Task details
Determine how many lines below include the string "time". Reply with the number only.

[Stored data entries]
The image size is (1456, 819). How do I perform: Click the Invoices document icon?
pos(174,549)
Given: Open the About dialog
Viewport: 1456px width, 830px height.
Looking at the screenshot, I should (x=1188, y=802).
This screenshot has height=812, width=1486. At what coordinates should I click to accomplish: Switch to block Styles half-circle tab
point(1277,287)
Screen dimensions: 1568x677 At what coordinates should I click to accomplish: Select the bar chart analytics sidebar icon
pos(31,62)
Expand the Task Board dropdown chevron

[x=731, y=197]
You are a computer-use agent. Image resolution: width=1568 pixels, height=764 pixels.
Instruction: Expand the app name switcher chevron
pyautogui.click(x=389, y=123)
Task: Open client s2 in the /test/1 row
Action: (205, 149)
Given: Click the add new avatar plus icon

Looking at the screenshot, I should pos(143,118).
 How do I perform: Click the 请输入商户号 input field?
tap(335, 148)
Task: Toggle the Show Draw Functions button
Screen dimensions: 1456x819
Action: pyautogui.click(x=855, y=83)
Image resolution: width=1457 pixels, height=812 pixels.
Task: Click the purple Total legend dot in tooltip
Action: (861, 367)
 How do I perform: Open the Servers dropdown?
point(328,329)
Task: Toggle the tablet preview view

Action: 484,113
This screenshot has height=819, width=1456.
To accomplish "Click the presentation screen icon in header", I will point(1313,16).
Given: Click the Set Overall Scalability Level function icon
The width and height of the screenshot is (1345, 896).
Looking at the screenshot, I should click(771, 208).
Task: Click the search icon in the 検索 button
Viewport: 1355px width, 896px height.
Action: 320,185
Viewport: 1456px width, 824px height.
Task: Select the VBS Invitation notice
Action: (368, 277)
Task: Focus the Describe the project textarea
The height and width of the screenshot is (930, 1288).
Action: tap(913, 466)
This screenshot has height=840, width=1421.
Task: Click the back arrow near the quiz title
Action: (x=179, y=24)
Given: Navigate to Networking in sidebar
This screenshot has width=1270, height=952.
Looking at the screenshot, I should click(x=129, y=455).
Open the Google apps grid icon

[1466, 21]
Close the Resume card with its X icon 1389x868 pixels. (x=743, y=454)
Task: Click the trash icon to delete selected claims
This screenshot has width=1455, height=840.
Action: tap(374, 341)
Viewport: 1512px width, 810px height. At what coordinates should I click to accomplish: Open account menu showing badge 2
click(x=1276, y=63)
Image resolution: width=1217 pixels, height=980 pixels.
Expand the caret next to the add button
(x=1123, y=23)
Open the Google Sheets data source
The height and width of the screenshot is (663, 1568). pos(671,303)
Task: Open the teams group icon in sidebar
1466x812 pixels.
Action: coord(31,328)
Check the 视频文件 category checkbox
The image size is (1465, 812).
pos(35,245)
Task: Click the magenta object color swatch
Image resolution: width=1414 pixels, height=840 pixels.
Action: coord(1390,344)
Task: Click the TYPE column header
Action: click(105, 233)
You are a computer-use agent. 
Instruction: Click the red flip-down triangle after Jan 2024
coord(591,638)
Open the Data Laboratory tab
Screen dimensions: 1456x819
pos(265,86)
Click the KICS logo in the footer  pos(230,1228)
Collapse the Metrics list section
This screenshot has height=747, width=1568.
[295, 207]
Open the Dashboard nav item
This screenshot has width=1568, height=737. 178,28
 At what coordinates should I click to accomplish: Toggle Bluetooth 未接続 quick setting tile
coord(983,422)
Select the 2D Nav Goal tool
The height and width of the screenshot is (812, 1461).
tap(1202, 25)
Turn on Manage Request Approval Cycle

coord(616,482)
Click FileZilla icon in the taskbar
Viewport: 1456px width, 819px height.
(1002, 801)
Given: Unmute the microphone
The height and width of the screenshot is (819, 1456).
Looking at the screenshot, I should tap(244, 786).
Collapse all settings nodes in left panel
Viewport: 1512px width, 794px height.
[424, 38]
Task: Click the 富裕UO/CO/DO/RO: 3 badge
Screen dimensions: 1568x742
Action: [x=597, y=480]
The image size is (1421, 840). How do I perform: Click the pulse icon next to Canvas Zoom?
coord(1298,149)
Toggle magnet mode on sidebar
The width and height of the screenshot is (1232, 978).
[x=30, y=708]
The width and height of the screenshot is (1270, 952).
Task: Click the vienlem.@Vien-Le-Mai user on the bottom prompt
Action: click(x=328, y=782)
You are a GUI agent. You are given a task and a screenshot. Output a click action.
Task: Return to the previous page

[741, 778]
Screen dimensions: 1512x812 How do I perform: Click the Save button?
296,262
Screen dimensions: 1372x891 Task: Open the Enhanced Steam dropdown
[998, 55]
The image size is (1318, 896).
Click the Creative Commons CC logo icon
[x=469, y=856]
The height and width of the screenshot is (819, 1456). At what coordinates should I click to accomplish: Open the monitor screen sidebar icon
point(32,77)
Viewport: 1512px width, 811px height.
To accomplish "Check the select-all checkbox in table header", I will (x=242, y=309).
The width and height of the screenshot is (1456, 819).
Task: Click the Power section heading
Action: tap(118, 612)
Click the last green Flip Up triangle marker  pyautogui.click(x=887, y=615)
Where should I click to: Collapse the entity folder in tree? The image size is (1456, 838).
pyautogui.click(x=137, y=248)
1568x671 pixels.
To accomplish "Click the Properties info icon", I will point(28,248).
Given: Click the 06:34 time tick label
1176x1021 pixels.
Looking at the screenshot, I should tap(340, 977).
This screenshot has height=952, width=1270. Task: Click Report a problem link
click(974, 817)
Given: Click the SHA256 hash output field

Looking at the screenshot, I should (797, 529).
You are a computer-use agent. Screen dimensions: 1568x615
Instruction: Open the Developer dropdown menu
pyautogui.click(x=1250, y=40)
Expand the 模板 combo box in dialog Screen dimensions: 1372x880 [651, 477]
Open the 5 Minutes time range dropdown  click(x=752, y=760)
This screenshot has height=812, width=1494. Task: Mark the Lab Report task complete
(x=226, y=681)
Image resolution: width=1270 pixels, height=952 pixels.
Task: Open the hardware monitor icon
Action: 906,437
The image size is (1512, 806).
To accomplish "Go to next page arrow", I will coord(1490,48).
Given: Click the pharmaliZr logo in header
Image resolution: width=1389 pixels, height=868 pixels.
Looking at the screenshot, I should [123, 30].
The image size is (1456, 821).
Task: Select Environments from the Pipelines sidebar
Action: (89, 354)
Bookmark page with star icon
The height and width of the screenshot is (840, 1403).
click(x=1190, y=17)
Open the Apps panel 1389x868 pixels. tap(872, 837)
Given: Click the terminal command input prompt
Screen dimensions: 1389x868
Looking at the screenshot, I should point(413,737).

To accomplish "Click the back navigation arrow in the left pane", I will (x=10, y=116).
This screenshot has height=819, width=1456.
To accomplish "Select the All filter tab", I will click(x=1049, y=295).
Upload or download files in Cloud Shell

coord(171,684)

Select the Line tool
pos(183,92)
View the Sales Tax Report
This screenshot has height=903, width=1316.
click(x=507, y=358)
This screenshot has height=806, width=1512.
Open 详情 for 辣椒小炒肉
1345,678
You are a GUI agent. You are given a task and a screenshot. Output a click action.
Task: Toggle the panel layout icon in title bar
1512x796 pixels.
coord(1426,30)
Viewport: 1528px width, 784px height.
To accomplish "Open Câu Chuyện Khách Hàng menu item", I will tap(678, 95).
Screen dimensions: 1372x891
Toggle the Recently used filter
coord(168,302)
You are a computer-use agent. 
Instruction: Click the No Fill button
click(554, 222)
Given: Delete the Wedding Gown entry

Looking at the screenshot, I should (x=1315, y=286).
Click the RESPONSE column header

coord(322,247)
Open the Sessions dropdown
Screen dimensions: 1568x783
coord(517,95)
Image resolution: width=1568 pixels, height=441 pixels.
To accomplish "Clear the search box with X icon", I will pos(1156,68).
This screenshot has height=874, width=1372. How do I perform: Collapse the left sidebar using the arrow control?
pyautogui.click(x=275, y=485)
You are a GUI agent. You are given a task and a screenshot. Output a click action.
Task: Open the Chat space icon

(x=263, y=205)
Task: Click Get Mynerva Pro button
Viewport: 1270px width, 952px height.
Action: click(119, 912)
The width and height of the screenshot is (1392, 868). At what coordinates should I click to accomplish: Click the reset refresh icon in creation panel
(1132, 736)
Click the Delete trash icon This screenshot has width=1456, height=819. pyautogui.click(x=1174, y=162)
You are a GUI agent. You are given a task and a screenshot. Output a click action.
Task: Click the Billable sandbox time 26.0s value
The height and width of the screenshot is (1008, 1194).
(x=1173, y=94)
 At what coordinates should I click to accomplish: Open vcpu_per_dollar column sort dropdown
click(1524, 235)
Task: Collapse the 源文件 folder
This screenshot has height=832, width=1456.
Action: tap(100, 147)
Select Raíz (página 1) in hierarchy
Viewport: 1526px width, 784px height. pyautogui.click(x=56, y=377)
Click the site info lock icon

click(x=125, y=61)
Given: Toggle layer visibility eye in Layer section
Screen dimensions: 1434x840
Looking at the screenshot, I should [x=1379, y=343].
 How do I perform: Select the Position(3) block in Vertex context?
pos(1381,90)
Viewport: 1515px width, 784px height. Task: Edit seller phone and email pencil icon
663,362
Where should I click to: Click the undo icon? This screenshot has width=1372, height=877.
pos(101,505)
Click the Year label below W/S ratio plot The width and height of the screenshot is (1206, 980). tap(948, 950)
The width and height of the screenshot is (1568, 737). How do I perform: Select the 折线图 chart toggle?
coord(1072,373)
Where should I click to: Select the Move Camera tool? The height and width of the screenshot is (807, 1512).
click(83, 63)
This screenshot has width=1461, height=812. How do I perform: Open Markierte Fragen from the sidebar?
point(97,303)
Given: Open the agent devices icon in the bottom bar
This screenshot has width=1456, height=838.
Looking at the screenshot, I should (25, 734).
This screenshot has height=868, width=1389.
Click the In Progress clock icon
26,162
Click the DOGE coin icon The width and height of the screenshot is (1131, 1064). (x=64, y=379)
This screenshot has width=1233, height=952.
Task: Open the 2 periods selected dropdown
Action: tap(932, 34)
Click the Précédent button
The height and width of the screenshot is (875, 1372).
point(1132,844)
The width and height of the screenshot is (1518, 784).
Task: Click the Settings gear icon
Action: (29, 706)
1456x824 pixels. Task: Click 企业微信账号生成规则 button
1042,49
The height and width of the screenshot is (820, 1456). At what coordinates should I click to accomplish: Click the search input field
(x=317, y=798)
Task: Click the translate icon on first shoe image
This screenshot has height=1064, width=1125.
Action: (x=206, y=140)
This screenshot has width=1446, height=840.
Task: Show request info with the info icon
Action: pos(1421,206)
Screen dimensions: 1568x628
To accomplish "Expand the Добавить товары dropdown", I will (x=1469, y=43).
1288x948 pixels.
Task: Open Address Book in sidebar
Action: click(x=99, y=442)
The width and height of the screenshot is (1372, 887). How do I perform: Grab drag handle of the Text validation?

Solved exercise
3